The UN climate change framework arose from agreements made during the first earth Summit in Rio de Janeiro in 1992 to reduce emissions of greenhouse gases, which destabilise global climatic systems. The best-known outcome from the many subsequent meetings was the agreement made in 1997 at COP 3 in Kyoto, Japan, with the so-called Kyoto protocol to reduce CO2 emissions.
This was the first time any sort of international accord was reached to address and reduce the threat of human induced (anthropogenic) climate change. The Kyoto Protocol will expire at the end of 2012 and it is critical that the Durban COP 17 meeting cements further agreement on frameworks to prevent runaway climate change this century. Time is not on our side.
The Kyoto protocol had extremely limited goals, far below what is now recognised as necessary. Importantly it was not ratified by the world’s biggest polluter, the United States, which rendered its outcomes largely academic.
It is known that human induced climate change is no longer theoretical – the impacts are real and appear to be both more serious and rapid than the rather conservative scientific opinions expressed by the International Panel on Climate Change. These changes will predominantly affect those in the South who lack sufficient resilience to meet these multifaceted challenges.
Regions, like Pakistan and the Sahel in Africa, wedged between tropics and deserts, are far more sensitive to climatic disturbances than more temperate climates. Over the past two years Pakistan has experienced unprecedented monsoon flooding pushing this already marginal economy to the brink. The climate induced social and political consequences are profound.
The Sahel has experienced fairly regular drought cycles over the past millennium, influenced by various climatic cycles. However seriously disruptive droughts in that region between the 1960’s and ‘80’s are now known to be linked to fossil fuel related aerosols and particulates.
These influences, compounded by global warming, have worsened these drought cycles across the region, causing protracted hunger and social dislocation.
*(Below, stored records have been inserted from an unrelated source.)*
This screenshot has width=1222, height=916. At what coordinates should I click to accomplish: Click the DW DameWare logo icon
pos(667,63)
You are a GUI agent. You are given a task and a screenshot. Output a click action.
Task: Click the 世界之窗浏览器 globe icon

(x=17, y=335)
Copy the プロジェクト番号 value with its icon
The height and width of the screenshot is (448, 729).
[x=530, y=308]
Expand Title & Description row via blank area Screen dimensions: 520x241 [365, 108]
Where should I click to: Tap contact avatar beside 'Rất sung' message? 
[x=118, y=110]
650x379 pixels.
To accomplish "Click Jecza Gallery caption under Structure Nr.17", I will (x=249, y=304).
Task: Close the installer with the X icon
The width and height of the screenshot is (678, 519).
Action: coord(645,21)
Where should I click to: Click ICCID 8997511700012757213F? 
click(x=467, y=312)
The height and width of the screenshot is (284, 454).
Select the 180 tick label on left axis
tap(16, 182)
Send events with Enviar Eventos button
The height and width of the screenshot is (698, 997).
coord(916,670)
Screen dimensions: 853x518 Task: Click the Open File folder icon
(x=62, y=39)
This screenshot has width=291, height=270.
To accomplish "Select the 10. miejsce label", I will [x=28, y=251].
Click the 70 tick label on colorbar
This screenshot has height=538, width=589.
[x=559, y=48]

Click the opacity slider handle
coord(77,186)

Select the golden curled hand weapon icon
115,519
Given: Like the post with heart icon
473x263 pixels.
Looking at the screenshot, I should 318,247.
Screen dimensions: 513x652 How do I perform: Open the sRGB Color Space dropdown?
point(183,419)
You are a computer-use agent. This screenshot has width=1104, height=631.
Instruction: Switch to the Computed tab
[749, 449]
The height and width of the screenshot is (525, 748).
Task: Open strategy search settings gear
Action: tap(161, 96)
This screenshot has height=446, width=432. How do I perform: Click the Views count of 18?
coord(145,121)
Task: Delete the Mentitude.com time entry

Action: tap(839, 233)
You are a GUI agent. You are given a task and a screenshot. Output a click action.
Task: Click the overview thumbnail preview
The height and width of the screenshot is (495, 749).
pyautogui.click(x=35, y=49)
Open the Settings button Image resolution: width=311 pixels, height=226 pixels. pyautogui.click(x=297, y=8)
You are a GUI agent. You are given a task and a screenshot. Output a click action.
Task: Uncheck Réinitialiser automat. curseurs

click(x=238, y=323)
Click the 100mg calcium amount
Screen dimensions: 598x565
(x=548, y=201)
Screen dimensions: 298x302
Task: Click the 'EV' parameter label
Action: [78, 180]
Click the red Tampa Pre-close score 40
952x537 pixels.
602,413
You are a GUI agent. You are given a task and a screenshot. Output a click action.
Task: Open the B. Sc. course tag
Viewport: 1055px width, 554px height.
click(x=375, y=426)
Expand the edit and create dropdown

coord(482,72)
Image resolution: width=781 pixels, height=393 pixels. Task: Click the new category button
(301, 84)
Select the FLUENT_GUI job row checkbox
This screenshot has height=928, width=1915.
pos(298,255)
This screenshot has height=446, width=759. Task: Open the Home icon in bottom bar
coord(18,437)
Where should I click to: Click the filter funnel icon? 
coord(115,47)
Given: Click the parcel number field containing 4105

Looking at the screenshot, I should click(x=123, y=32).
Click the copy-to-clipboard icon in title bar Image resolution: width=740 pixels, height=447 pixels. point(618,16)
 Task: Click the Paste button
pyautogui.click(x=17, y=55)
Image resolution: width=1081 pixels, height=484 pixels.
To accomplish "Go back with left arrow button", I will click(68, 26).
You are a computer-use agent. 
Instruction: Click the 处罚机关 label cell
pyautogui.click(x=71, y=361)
It is notable that as cleaner fuels and improved emission standards have reduced the levels of man-made particles in the atmosphere, the severity of the Sahel droughts have diminished.
Those who deny the influence of human activity on the global climate are either incapable of internalising the realities or repudiate them in order to continue business as normal. This powerful lobby which continues to benefit from cheap access to fossil fuel technology has actively undermined meaningful political negotiations toward a meaningful resolution to the real problem – increasing emissions of greenhouse gases.
This self-indulgence perpetuates the historical economic inequality visited upon the global South by the developed North. This exposes the failure to achieve any sort of meaningful, ambitious and binding climate change treaty. The most powerful vested interests – the G8, the OECD, the developed North – are so profoundly politically compromised that they cannot see their way clear to make the needed changes. These dominant powers have more than hinted that there is little chance that agreement will be reached in Durban. Self interest remains writ large.
Besides the Kyoto Framework the next ‘best’ outcome that has emerged from these expensive and time consuming conferences is the so-called REDD+ framework. REDD stands for Reducing Emissions from Deforestation and Degradation and is a trading mechanism, which proposes to keep global forests intact in order that climate change is mitigated and hopefully reduced.
REDD is controversial for many reasons, but primarily because of a failure to agree on the definition of a forest. This may appear obvious, but is a forest is a virgin natural resource, or a man made plantation which is harvested and hence has economic value? Because of this sort of intentional ambiguity inherent in “solutions” like REDD, strong opposition has arisen amongst indigenous and environmental groups who are profoundly uneasy with these sorts of agreements.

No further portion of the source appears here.